Few studies have been conducted on personality and sports using the personal construct theory. In 1976 Lerch explored how four track athletes perceived their preseason, in-season, and postseason experiences and found that each athlete had unique perceptions of his or her athletic involvement.
In sports a greater amount of research has been conducted using Weiner’s attribution model, which he developed and refined during the 1970s and 1980s. The central aspect of this model is that, following achievement behaviors, people will search for causes of those behaviors. The three general causes that experts have identified are controllability, locus of causality, and stability. Controllability is the degree to which the cause of the achievement behavior is under the control of the person making the attribution or under the control of other people. Locus of causality is whether the cause of the behavior is internal or external to the person making the attribution. Stability is the consistency of the cause over time.

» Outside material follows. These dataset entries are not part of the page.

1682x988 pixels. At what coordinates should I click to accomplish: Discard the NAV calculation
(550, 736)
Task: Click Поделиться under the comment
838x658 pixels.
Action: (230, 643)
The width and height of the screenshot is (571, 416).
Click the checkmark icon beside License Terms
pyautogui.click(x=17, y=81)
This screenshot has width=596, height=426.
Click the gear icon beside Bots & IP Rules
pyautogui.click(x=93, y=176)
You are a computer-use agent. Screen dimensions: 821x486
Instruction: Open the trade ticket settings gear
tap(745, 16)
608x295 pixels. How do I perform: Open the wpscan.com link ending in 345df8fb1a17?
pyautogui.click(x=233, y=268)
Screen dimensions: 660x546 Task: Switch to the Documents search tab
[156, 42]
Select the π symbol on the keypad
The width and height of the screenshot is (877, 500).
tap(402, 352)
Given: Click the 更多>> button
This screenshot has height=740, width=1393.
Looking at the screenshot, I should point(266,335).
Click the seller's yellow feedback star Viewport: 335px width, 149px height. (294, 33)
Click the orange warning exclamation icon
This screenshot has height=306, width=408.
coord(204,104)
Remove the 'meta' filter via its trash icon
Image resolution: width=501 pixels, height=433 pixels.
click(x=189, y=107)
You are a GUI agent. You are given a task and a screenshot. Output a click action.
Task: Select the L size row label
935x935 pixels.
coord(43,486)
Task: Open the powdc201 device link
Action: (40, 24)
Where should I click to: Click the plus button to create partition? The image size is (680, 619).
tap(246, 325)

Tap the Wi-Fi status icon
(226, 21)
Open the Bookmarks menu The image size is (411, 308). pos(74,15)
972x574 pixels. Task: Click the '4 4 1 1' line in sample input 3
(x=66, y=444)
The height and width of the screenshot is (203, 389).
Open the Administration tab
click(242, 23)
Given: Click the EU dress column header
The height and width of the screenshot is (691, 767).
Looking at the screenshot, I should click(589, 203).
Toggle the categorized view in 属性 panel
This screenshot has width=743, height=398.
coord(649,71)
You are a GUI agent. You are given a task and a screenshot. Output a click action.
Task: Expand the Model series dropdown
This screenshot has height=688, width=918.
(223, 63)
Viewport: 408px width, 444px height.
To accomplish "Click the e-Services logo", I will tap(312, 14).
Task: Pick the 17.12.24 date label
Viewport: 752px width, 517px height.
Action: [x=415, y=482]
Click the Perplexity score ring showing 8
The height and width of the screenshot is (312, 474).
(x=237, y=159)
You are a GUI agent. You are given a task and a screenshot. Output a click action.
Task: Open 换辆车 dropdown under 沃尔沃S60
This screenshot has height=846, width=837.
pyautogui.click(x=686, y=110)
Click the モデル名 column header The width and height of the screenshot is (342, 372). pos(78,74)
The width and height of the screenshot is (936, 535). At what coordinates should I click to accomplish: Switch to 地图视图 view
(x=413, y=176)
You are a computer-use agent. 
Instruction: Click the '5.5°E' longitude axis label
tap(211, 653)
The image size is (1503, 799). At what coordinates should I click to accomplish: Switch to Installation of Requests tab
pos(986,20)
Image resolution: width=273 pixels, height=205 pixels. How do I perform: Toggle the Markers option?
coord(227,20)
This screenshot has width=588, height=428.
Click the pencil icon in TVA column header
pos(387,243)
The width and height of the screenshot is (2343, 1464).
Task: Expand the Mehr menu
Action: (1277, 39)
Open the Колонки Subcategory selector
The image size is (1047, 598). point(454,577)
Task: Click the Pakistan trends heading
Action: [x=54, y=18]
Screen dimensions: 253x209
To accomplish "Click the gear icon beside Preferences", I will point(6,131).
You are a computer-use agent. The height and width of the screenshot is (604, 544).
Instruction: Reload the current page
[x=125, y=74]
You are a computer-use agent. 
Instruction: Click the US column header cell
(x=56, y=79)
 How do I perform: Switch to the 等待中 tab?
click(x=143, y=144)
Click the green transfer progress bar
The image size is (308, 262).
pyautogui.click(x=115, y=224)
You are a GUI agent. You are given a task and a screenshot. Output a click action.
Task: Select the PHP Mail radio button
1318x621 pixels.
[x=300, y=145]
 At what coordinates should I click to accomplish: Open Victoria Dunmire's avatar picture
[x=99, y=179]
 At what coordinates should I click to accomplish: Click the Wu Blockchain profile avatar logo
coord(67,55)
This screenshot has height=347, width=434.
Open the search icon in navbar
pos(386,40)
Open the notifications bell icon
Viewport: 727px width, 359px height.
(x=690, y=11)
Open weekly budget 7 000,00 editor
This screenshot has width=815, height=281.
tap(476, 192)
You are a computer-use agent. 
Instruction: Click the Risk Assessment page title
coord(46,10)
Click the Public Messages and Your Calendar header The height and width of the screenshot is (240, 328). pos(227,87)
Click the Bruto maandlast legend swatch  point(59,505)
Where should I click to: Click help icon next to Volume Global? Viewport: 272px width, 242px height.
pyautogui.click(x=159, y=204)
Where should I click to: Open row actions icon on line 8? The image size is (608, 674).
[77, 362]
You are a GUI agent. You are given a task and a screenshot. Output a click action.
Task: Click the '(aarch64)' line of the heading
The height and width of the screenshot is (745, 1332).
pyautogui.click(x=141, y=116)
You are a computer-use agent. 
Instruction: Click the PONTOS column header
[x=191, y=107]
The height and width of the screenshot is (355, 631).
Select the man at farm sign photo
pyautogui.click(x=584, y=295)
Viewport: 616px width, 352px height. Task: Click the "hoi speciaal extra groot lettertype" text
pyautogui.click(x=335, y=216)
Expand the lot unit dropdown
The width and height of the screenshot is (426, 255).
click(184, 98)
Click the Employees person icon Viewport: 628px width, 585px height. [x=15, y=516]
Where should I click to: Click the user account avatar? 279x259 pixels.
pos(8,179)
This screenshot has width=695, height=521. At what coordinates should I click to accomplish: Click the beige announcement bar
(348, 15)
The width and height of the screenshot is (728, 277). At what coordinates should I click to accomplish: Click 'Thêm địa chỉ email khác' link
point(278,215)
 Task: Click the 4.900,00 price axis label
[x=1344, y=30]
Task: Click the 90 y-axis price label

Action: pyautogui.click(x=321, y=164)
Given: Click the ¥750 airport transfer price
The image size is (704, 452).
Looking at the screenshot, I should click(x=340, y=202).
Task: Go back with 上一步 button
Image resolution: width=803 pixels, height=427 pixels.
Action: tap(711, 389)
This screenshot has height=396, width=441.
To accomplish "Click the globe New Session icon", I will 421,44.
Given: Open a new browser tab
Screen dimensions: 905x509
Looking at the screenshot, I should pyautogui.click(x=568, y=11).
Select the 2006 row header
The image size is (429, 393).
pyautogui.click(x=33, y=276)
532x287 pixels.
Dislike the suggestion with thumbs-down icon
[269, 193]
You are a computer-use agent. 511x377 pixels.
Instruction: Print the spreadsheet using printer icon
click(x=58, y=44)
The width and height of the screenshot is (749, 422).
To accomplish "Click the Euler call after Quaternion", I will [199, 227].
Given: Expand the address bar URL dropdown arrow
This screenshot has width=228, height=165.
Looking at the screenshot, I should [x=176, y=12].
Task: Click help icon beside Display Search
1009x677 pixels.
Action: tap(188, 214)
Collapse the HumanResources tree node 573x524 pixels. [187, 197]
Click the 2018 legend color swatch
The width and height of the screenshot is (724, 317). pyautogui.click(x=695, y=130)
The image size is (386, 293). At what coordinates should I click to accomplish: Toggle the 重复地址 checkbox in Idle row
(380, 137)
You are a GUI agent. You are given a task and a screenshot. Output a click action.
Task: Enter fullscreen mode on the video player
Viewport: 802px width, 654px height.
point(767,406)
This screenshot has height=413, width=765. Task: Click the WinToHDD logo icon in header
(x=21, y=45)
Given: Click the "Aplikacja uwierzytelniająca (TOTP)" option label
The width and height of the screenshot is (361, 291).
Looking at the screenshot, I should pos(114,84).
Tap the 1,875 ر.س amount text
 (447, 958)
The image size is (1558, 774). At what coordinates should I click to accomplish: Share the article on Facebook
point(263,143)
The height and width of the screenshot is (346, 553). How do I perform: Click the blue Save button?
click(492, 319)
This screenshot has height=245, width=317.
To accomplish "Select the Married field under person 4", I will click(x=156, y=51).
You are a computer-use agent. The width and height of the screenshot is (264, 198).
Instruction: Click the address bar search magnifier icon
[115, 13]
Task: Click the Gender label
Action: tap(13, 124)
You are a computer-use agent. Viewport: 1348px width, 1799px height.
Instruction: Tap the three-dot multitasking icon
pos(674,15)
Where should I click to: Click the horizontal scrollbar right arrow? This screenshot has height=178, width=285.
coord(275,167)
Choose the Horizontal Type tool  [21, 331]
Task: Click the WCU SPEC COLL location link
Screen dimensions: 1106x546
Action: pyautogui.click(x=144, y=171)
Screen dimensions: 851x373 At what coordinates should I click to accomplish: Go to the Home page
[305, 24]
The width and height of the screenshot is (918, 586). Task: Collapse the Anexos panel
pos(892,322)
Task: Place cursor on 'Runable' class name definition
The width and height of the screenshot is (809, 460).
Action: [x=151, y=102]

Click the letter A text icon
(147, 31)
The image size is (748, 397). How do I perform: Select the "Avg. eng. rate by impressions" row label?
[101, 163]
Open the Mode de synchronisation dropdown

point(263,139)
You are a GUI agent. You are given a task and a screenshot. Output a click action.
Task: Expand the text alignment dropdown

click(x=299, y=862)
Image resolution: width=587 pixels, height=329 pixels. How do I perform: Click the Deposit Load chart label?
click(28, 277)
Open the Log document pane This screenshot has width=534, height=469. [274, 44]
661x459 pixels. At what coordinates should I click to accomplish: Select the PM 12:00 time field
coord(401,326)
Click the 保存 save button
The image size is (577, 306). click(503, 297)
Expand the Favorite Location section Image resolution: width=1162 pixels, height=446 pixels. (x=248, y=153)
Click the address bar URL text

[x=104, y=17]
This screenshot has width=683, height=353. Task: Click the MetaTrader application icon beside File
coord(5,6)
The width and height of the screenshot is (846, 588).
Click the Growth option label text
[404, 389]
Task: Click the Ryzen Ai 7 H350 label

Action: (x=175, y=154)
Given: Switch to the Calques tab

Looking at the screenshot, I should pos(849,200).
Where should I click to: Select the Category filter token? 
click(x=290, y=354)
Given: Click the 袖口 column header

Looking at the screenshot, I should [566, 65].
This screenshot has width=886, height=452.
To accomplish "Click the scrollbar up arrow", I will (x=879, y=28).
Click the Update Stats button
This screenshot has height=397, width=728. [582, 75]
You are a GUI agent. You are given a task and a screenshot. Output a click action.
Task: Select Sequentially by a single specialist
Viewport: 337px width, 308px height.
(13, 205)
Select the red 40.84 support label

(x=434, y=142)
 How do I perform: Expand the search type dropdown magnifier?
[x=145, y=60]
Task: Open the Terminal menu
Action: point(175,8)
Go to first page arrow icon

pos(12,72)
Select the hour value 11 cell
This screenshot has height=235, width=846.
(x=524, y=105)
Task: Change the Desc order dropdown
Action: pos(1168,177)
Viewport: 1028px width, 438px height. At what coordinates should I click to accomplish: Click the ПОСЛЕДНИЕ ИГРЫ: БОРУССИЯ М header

Sports researchers have also investigated cognitive consistency theory. The premise that underlies this theory is that people strive for consistency in their attitudes, beliefs, and behaviors. Sports performance has been associated with less cognitive conflict and the greater use of methods to reduce conflict, whereas dropping out of sports has been associated with cognitive conflict.
Social-Cognitive
Social-cognitive theories explain behavior as the interaction between behavioral, cognitive, and environmental factors. In 1986 Albert Bandura described self-efficacy theory, which is a social-cognitive theory that has, during the last twenty years, underpinned more research than any other personality theory. Self-efficacy is people’s perceptions of their ability to perform desired tasks. Much of the research using self-efficacy theory, however, was not directed toward investigating differences in people’s personalities.
Reminiscent of researchers conducting trait studies during the 1960s and 1970s, researchers using social-cognitive concepts have outlined the characteristics of successful athletes. These characteristics include self-confidence, the ability to stay focused, the capacity to regulate arousal, positive emotions and thoughts toward sports, high commitment to excellence, and determination.
Implications
People harbor popular notions that personality traits are connected to sports, and maybe in some ways personality traits and sports are connected. No evidence indicates, however, that our popular notions have any basis in reality. With the lack of a “sports personality,” the common argument that sports build character also seems tenuous. People with a broad range of personality characteristics participate in and are successful in sports.
References:
- Apitzsch, E. (1995). Psychodynamic theory of personality and sport performance. In S. J. H. Biddle (Ed.), European perspectives on exercise and sport psychology (pp. 111-127). Champaign, IL: Human Kinetics.
- Gill, D. L. (2000). Psychological dynamics of sport and exercise (2nd ed.). Champaign, IL: Human Kinetics.
- Lazarus, R. S., & Monat, A. (1979). Personality (3rd ed.). Englewood Cliffs, NJ: Prentice Hall.